Copy exactly, please, each line of the data below until the line that contains "You are a computer-use agent. The" has been copied, beginning at the top.

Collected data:

---

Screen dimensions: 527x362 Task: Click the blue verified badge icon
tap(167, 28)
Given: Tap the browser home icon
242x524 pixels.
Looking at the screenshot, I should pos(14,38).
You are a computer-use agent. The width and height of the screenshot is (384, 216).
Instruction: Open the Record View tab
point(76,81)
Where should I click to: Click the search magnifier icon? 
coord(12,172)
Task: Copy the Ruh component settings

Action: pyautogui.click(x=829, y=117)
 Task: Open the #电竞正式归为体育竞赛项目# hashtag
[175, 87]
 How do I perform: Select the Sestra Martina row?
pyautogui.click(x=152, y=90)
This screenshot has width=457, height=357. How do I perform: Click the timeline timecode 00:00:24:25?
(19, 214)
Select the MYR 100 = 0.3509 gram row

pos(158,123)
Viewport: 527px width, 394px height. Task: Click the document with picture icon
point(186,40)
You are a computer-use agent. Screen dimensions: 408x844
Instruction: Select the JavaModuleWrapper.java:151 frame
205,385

---

> [YOUR RESPONSE]
Screen dimensions: 527x362 Task: Click the blue verified badge icon
tap(167, 28)
Given: Tap the browser home icon
242x524 pixels.
Looking at the screenshot, I should pos(14,38).
You are a computer-use agent. The width and height of the screenshot is (384, 216).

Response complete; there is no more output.